## Fragmento seleccionado

• • • •

Ayer, tirando papeles, encontré un recorte de un viejo libro, del que desconozco el título, el autor e incluso el año de publicación. Lo siento. En dos pequeñas páginas se reflexiona sobre los espectáculos de masas, incluidos los deportivos, especialmente el fútbol. A veces me he preguntado a qué se debe el gran éxito de este deporte. No creo que sea por el juego en sí, bastante aburrido y repetitivo. Quizás el que los equipos hayan conseguido la ficción ideológica de que representan a una ciudad cuando, en realidad, son sociedades anónimas, los dirigen habitualmente gentes de alto nivel adquisitivo y los integran una veintena de jóvenes jugadores nacidos en muchas partes del mundo. Vivir con pasión casi enfermiza lo que ofrece esta gente semana a semana, año tras año, es un misterio poco entendible para una mente algo crítica y poco rutinaria. Sí, ficción ideológica de aldeanismo cuando algunos son auténticas multinacionales. Otro factor que ayuda a la apoteosis es la polémica, que siempre sobrevuela en cada partido. Polémica procedente de alguien “ajeno” al espectáculo como es el trío arbitral. Sus decisiones son miradas con lupa y discutidas siempre y en todo lugar. Desde las altas instancias se niega el cambio de los reglamentos y la introducción de las nuevas tecnologías para favorecer la misión arbitral. Sólo se entiende porque se desea mantener uno de los elementos claves del éxito del fútbol: el follón y la perenne discusión. Pero hay otro elemento muy importante en la fascinación que ofrece el deporte rey y que se da también en otros fenómenos: la presencia de la masa, de la muchedumbre. Es de ello de lo que se habla en ese recorte del viejo libro. Y aquí lo planteo como hipótesis de trabajo y reflexión.

• • • •

Entradas del conjunto de datos:
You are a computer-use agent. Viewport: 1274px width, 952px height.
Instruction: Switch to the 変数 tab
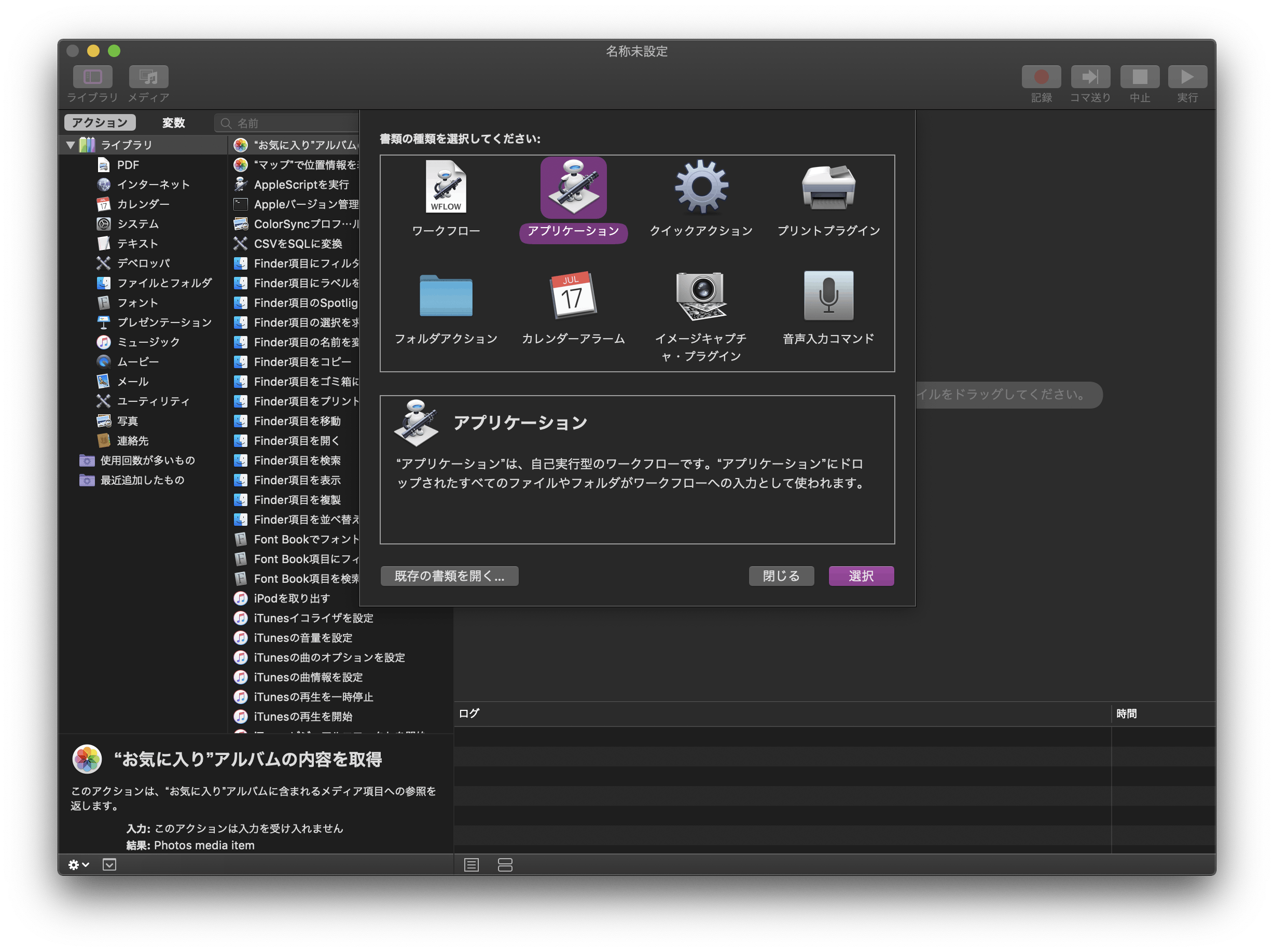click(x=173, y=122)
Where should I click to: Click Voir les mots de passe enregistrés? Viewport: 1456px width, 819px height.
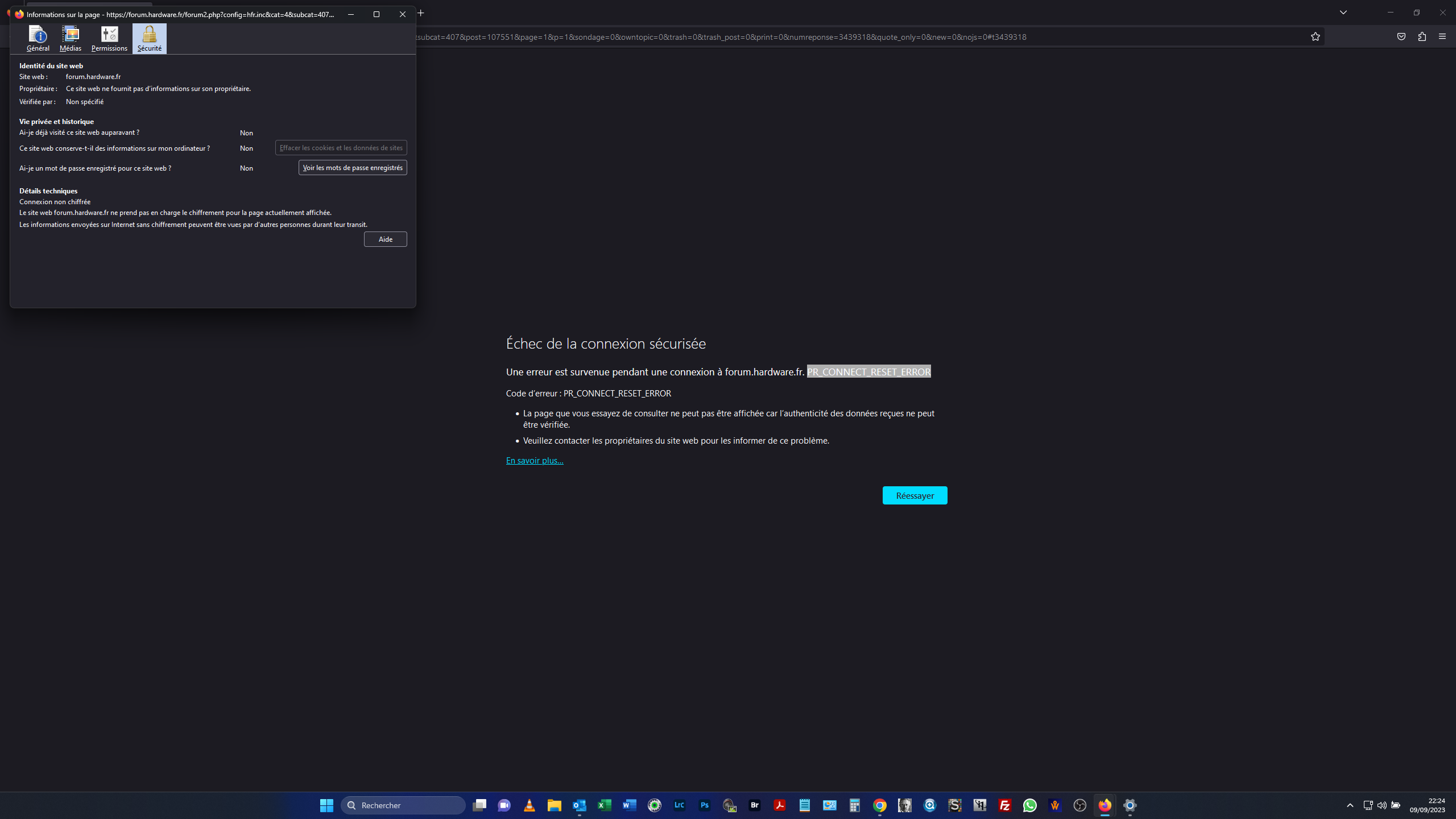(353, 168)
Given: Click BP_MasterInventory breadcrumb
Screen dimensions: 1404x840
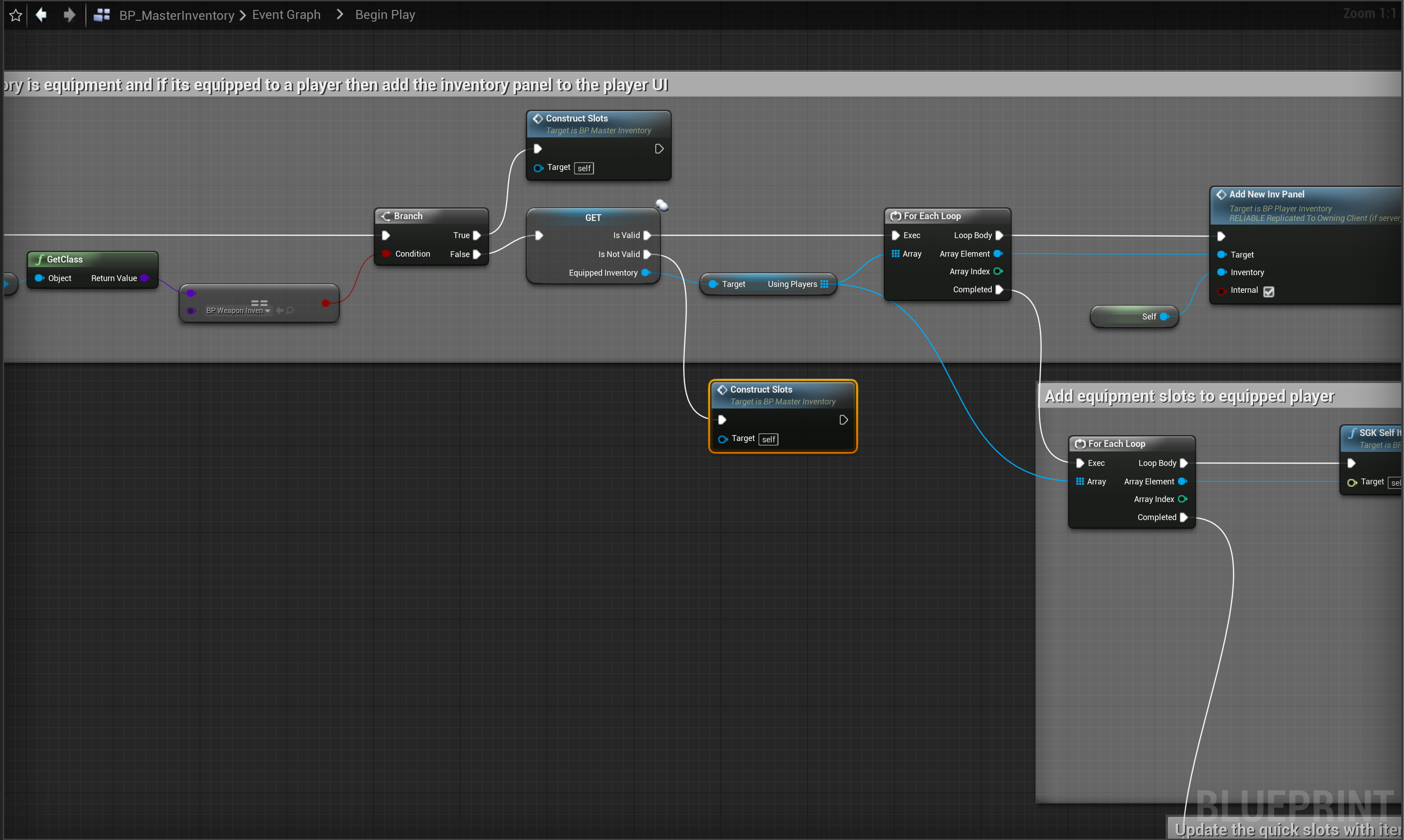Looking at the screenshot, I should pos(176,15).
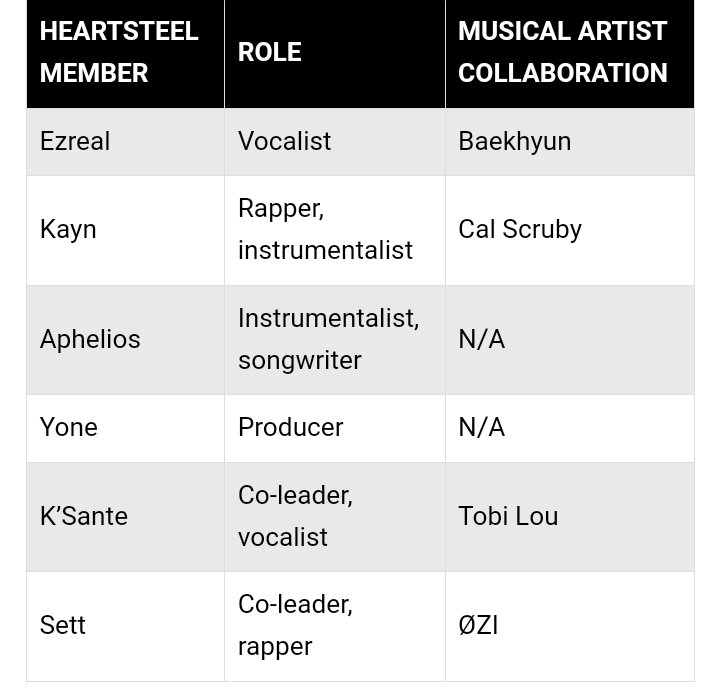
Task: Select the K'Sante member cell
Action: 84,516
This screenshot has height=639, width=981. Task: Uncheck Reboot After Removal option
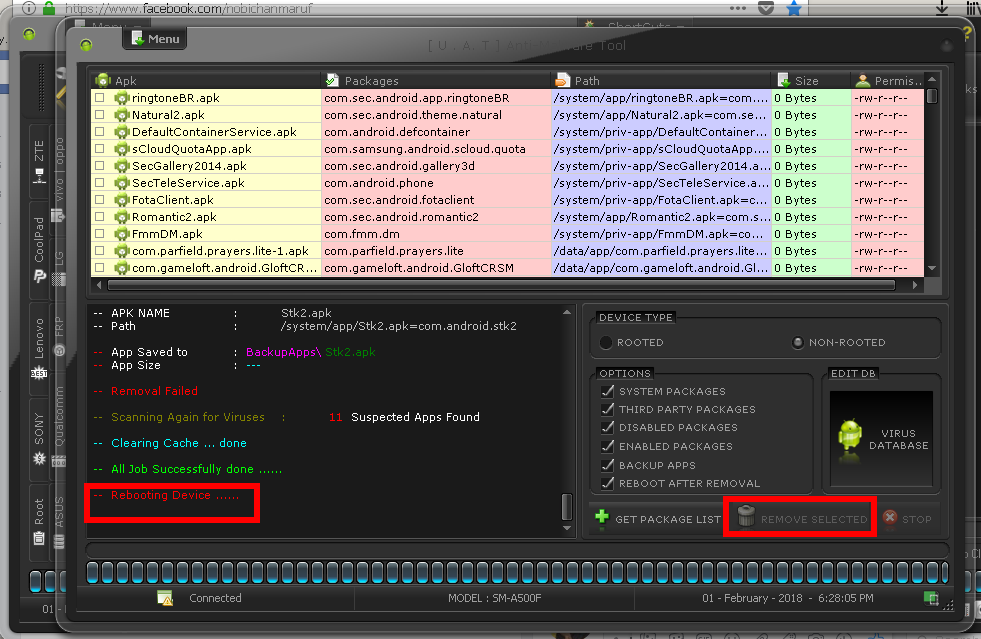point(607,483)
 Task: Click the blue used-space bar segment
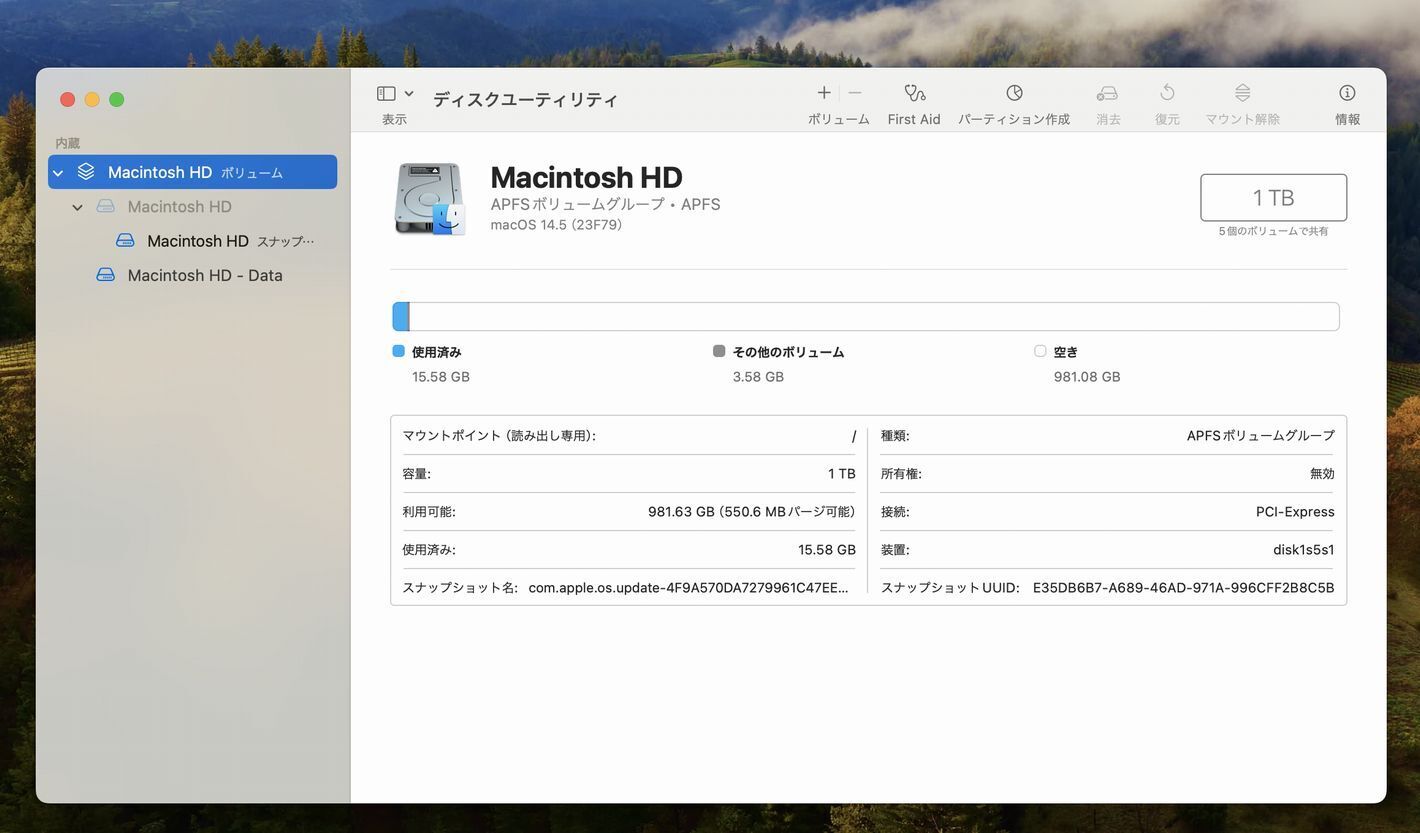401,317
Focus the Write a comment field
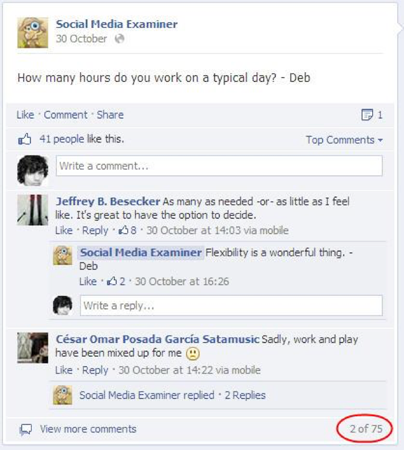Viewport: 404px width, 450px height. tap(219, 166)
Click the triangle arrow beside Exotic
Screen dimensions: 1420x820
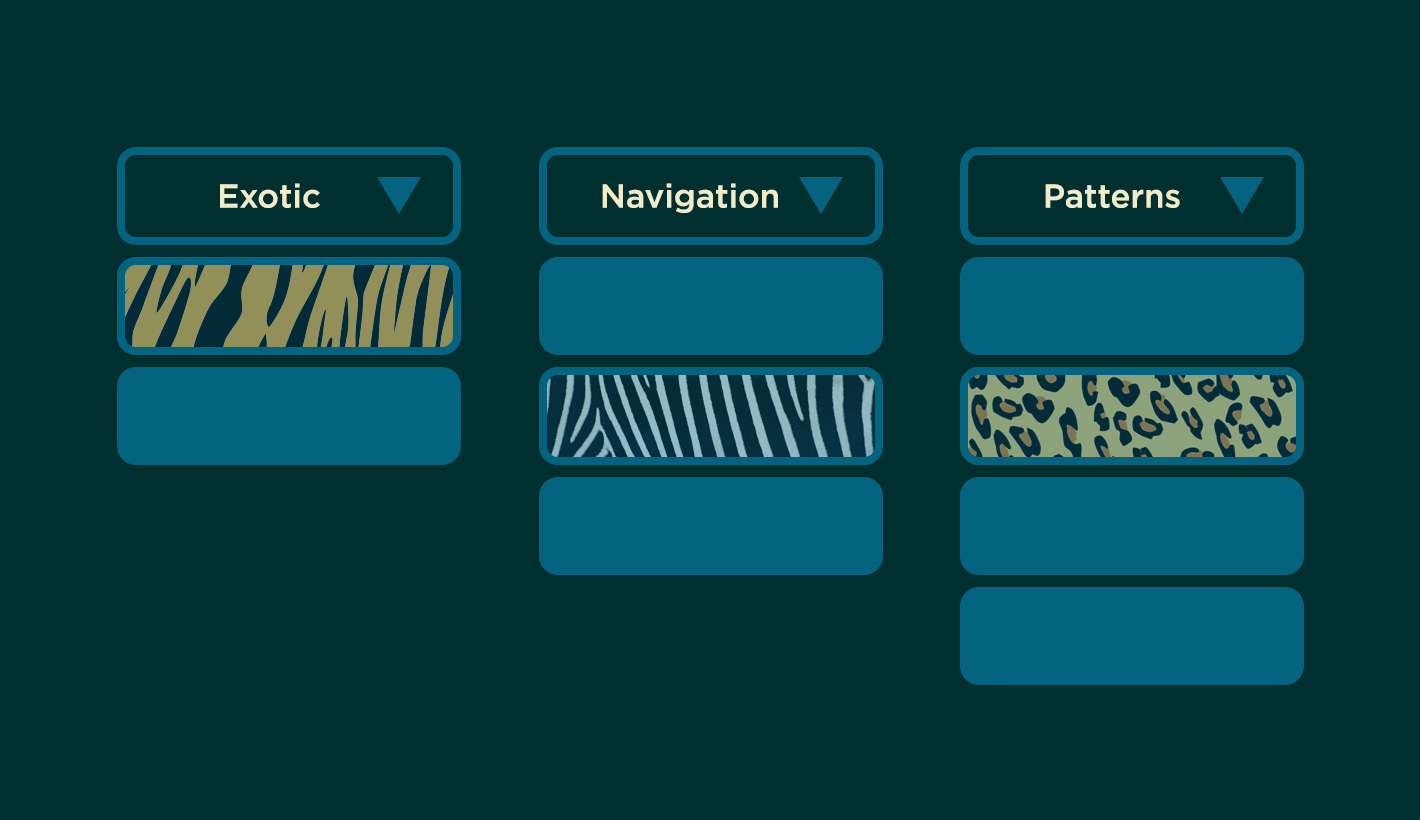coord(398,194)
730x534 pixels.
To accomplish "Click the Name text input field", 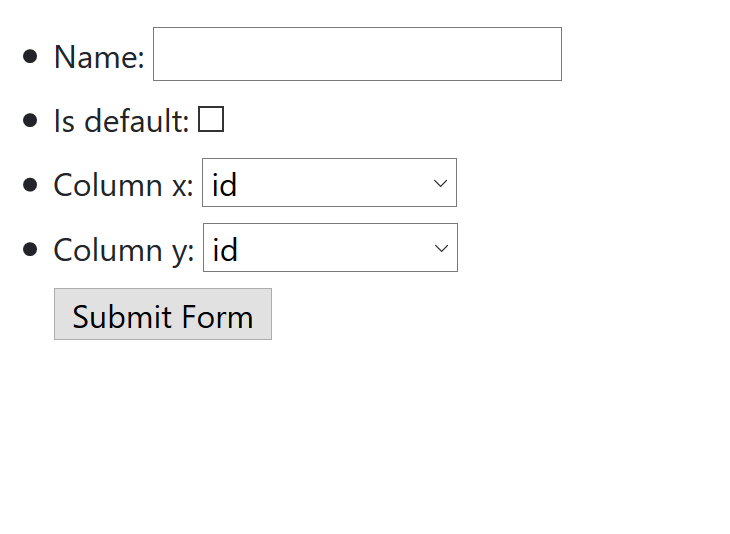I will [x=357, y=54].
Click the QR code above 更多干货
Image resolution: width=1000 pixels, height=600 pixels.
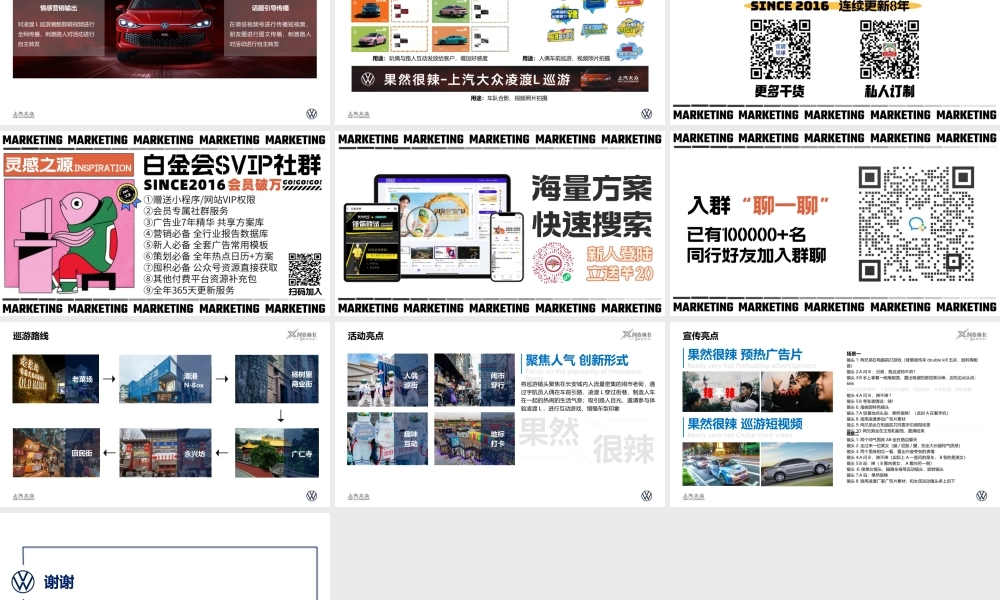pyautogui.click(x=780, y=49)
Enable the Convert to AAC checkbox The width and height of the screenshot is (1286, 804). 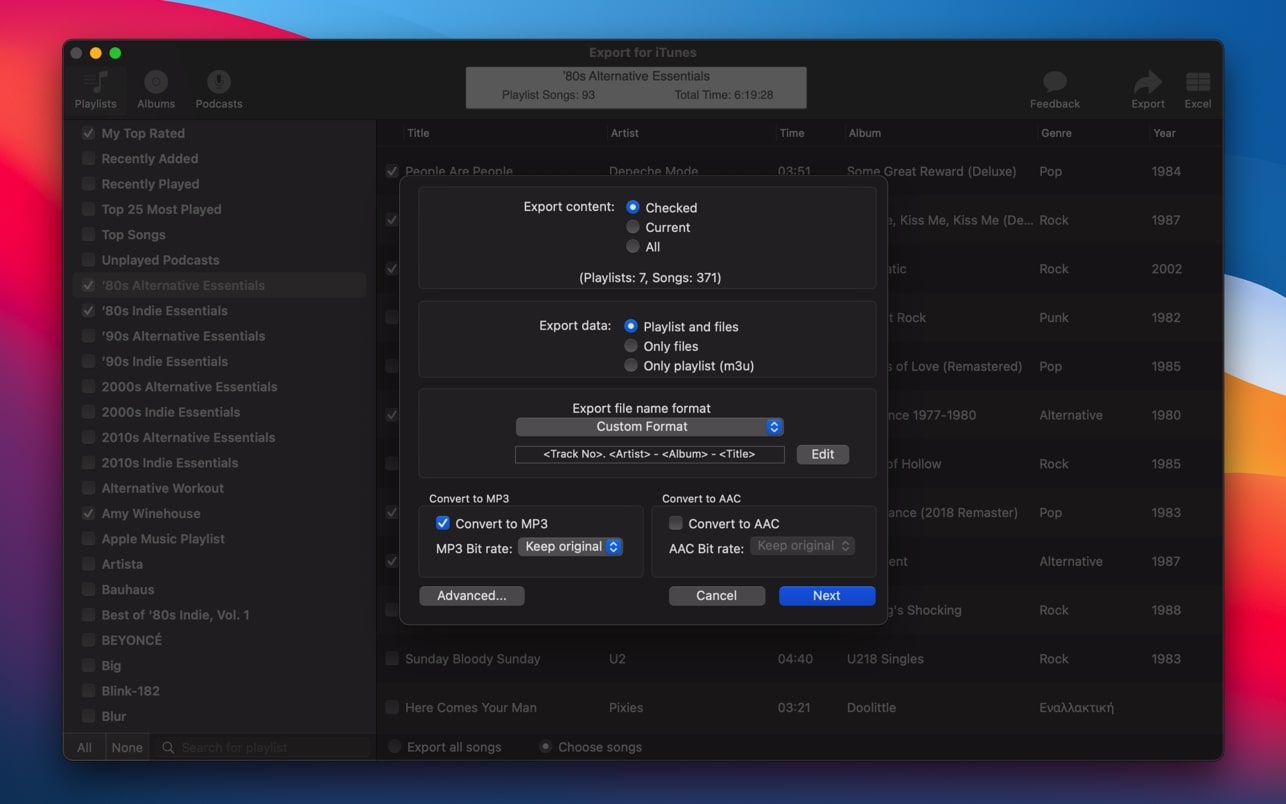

• • • •

## Consigna
Responda brevemente a estas preguntas sobre el texto acerca del fútbol:
1. ¿Qué datos del viejo libro del que procede el recorte se desconocen?
2. ¿Quiénes integran los equipos, según el texto?
3. ¿De quién procede la polémica que sobrevuela cada partido?

## Respuesta
1. El título, el autor y el año de publicación.
2. Una veintena de jóvenes jugadores nacidos en muchas partes del mundo.
3. Del trío arbitral.